» Exercise goal: Nothing but the lines from the one containing "Screen dimensions: 640x360" through the end of the data below should appear in the answer, each exact and free of pictures.

== The input

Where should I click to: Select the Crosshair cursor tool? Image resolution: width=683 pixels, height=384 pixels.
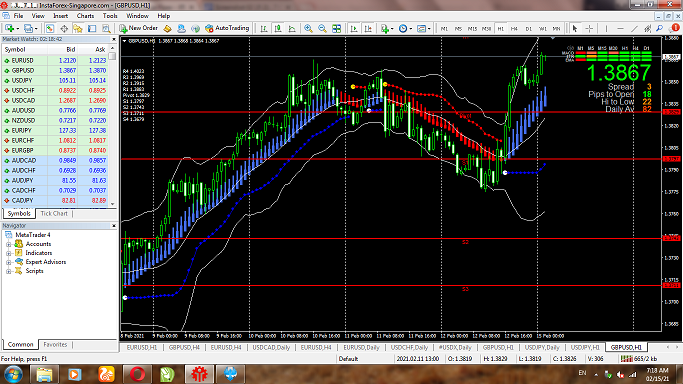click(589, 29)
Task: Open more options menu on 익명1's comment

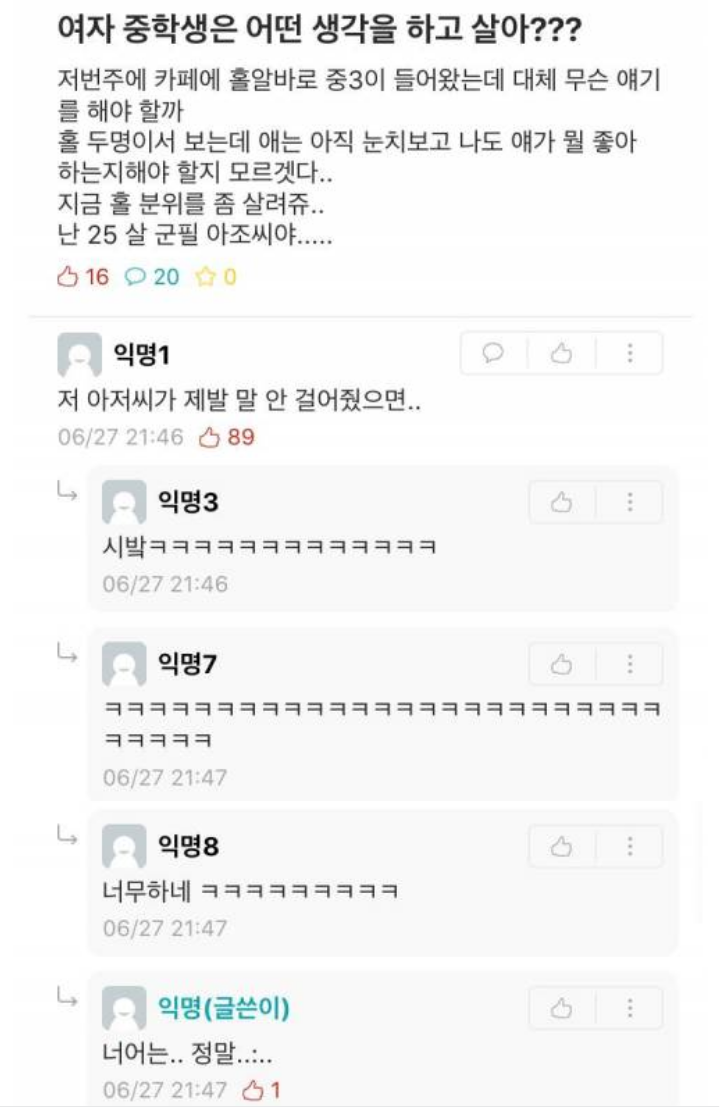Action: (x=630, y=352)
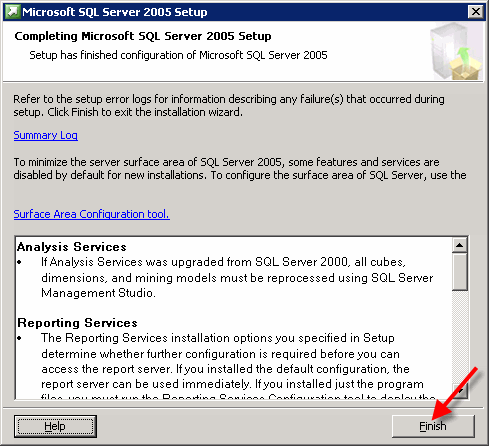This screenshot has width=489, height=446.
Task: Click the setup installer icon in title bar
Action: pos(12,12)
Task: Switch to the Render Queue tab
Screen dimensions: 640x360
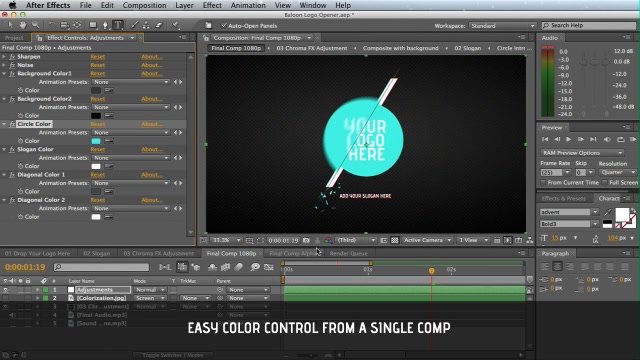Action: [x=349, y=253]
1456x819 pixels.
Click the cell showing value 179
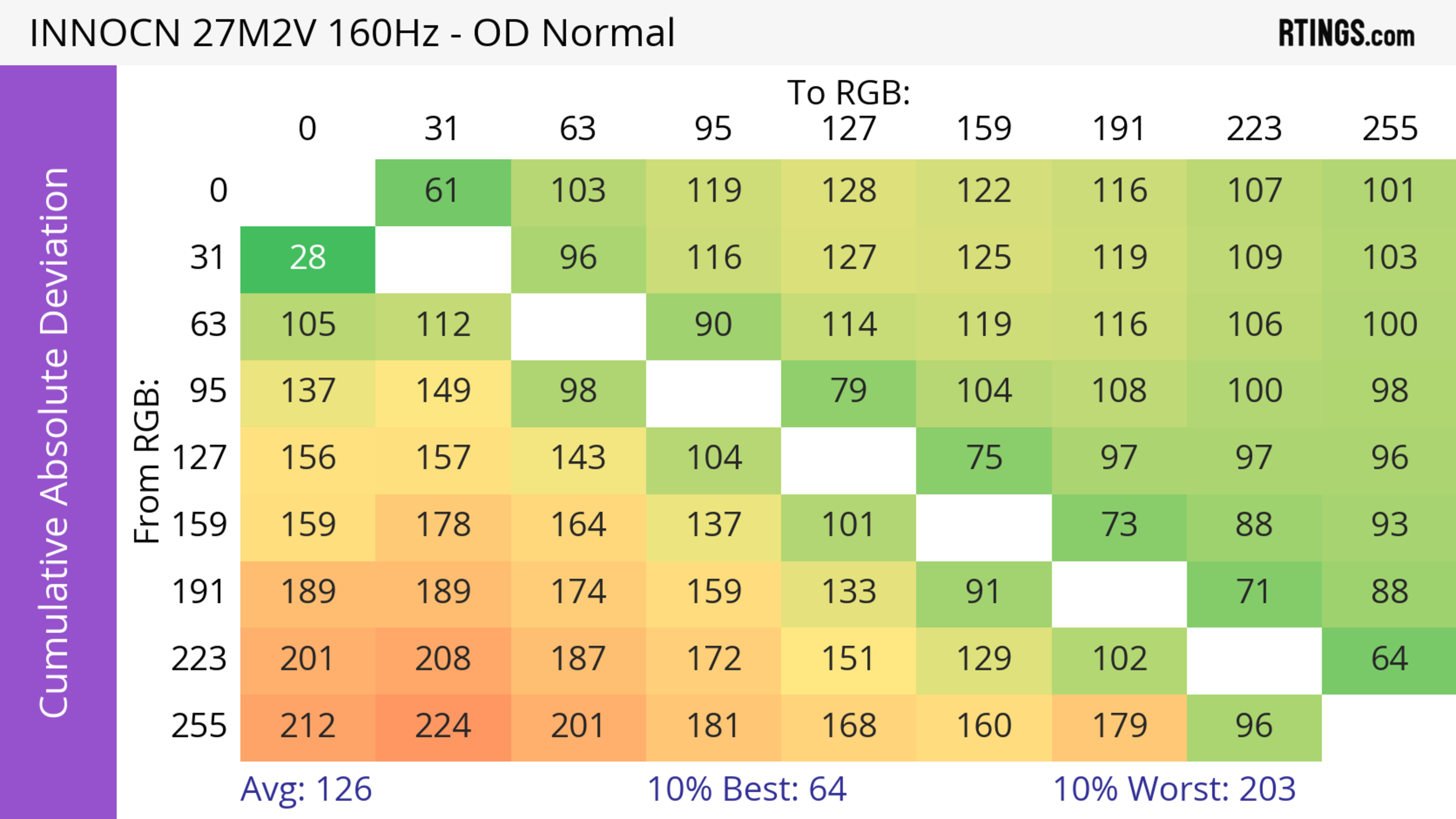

====

» Written solution:
Screen dimensions: 640x360
Action: [x=349, y=253]
1456x819 pixels.
Click the cell showing value 179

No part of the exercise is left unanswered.